A hearing was held on April 26, and Keaton was appointed
counsel substitute. In a statement to the disciplinary committee,
Gannon stated that he did not give Keaton permission to make copies
of the book. Keaton was found guilty, assessed 15 days in solitary
confinement and $133, the cost of the copies.
The magistrate judge recommended that Keaton's complaint be
dismissed as frivolous pursuant to 28 U.S.C. § 1915(d). The
magistrate judge also recommended that the district court decline
to exercise pendant jurisdiction over Keaton's state law claims.
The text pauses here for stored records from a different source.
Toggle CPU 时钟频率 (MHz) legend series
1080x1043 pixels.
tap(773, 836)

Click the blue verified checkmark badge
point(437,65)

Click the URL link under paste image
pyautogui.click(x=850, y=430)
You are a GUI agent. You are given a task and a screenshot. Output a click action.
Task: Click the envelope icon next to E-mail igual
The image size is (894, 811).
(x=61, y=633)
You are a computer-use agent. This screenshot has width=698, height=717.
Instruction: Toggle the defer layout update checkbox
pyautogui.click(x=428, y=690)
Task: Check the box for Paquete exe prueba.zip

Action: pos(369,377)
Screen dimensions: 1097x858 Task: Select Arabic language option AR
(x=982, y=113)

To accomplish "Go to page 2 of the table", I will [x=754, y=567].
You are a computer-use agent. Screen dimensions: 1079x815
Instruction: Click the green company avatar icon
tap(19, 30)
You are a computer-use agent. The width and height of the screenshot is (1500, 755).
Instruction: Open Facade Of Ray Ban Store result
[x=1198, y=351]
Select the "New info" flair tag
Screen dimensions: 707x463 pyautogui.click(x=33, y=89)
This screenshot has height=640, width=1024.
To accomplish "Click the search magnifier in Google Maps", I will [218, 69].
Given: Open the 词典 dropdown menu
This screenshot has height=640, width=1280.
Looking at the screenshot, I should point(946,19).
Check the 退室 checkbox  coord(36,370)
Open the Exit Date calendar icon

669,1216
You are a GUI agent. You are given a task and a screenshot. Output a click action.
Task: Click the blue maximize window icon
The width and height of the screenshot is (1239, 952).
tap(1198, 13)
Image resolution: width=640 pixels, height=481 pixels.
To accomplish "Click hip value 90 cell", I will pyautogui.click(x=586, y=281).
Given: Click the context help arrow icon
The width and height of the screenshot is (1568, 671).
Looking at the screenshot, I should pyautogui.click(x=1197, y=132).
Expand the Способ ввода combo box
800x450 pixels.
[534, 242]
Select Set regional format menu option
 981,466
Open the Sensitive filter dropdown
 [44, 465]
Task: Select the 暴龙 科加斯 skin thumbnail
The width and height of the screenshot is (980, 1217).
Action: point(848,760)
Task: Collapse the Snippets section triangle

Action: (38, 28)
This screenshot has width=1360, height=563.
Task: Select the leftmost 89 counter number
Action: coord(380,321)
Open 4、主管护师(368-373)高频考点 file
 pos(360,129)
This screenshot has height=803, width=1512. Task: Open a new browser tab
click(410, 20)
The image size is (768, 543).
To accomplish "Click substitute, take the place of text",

After reviewing Keaton's objections, the district court adopted the
magistrate judge's recommendations and dismissed Keaton's complaint
with prejudice.1 Keaton filed a motion for reconsideration which
the district court denied, after which Keaton timely appealed.
II
ANALYSIS
Keaton contends that the district court erred by dismissing
his complaint as frivolous. An IFP claim that has no arguable
1
In addition to the above-named Defendants-Appellees,
Keaton's complaint named as defendants, Carol Vance, the TDCJ Board
Chairman who allegedly promulgated TDCJ disciplinary policies and
rules, Gary Griggs, the Unit Disciplinary Captain, and James Shaw,
the Warden of the Coffield Unit.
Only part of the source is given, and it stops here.